5. Reach out and Touch Somebody’s Hand
The best information I received about how to heal wasn’t from anyone with an MD after his or her name, it was from people who went through Lyme, are going through it, or know someone with Lyme. Also, natural practitioners and a dietician helped me greatly. Don’t try to re-invent the wheel. There is so much information out there, you need to work smarter, not harder, when you have Lyme.
Ask friends and family whom they recommend for a naturopath, holistic practitioner, dietician, or LLMD.

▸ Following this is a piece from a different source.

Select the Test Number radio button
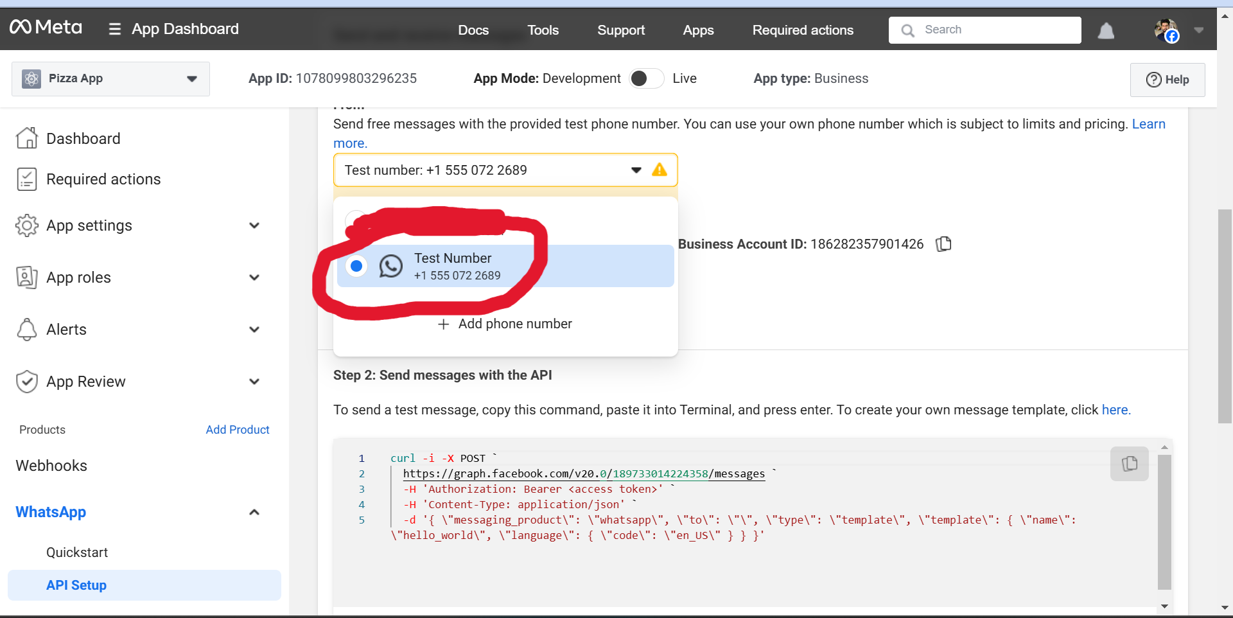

Research all natural cleaning products, shampoos, and body cleansers, toothpastes, etc. to find ways to limit more outside toxins entering into your body. Some companies will send you free samples to try if you ask! Dr. Bronner’s sent me free many free samples of their products, and I’ve discovered what compounds from their line my skin can tolerate as well as which ones aren’t safe for me.
Keep in touch with family, friends, and co-workers either on the phone or by email. These little connections can help you to keep a positive attitude even on a bad day.
Send cards to friends and family via snail mail. It’s nice to receive letters from people, and it’s equally as nice to send them out, too!
And never stop learning. Your health depends on it.